## EXERCISE TASK A
Reproduce the rows verbatim, beginning with the first row and ending after the line that contains "Action: click(x=73, y=395)", with that line included.

━━ DOCUMENT PASSAGE

When comparing crop response across environments, one must consider both precipitation and evapotranspiration (water loss through both evaporation and transpiration).
In layman’s terms, an inch of precipitation goes a lot further growing a crop in North Dakota than in Arizona. These semi-arid regions rely on fallow to capture and store soil moisture for subsequent crops, and growing a cover crop in place of fallow can have a negative effect on soil water storage.
This is a point often overlooked by many, except those producers who have experienced reduced crop yields after having grown a cover crop. In fact, some cover crop advocates have gone so far as to claim “cover crops do not use water.” Even cactus requires some water.
Another term that has been used loosely in recent years is “growing a cover crop for forage.” If that is the case, then the question becomes “Are all forages cover crops?” I think we need to better define “forage cover crops” – as “in addition to producing forage” also being grown with the intent to promote soil health, reduce soil erosion or provide other agronomic perceived benefits. This may require managing the forage cover crop differently than if it was solely grown for forage purposes.

━━━━
━━ DATA RECORDS

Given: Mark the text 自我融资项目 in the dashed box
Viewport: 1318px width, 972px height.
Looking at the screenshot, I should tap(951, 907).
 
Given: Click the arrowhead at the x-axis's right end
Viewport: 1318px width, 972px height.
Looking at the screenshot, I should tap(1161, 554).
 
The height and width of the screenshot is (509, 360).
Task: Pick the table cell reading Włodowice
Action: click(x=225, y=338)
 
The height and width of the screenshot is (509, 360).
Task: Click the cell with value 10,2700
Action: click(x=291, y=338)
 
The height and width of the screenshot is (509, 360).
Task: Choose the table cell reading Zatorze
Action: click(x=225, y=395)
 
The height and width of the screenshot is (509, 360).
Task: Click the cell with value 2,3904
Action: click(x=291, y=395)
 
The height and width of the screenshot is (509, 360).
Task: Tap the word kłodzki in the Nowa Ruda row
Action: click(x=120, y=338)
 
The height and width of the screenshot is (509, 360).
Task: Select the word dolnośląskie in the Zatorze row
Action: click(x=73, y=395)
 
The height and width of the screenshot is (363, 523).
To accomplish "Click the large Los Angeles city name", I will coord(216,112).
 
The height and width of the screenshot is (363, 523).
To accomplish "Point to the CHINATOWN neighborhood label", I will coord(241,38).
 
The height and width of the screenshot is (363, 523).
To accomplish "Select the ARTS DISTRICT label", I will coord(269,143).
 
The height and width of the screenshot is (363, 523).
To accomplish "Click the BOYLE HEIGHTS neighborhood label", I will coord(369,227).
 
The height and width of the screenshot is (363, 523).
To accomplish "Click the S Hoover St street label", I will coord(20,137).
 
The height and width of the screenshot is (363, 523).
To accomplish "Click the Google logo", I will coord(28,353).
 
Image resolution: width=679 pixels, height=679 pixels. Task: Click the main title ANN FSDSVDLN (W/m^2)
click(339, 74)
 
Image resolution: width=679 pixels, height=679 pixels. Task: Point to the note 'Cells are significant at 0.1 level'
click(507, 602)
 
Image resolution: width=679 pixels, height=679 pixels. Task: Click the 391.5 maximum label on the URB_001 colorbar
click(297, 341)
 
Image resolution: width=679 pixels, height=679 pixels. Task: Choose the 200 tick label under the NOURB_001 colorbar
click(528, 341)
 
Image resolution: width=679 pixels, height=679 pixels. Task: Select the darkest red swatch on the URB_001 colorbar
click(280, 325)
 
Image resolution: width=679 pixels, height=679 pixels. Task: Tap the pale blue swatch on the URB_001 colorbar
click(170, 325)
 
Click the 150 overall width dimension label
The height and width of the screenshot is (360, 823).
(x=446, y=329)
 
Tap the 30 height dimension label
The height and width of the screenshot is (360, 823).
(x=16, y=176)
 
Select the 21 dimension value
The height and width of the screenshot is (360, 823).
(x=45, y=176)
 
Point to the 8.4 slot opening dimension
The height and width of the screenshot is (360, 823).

━━━━

## EXERCISE TASK B
Answer these questions from the passage on cover crops:
(i) What do semi-arid regions rely on fallow to do?
(ii) What claim have some cover crop advocates made about water?
(iii) Apart from producing forage, with what intents is a "forage cover crop" grown?

## RESPONSE A
Given: Mark the text 自我融资项目 in the dashed box
Viewport: 1318px width, 972px height.
Looking at the screenshot, I should tap(951, 907).
 
Given: Click the arrowhead at the x-axis's right end
Viewport: 1318px width, 972px height.
Looking at the screenshot, I should tap(1161, 554).
 
The height and width of the screenshot is (509, 360).
Task: Pick the table cell reading Włodowice
Action: click(x=225, y=338)
 
The height and width of the screenshot is (509, 360).
Task: Click the cell with value 10,2700
Action: click(x=291, y=338)
 
The height and width of the screenshot is (509, 360).
Task: Choose the table cell reading Zatorze
Action: click(x=225, y=395)
 
The height and width of the screenshot is (509, 360).
Task: Click the cell with value 2,3904
Action: click(x=291, y=395)
 
The height and width of the screenshot is (509, 360).
Task: Tap the word kłodzki in the Nowa Ruda row
Action: click(x=120, y=338)
 
The height and width of the screenshot is (509, 360).
Task: Select the word dolnośląskie in the Zatorze row
Action: click(x=73, y=395)

## RESPONSE B
(i) To capture and store soil moisture for subsequent crops.
(ii) That "cover crops do not use water."
(iii) To promote soil health, reduce soil erosion or provide other agronomic perceived benefits.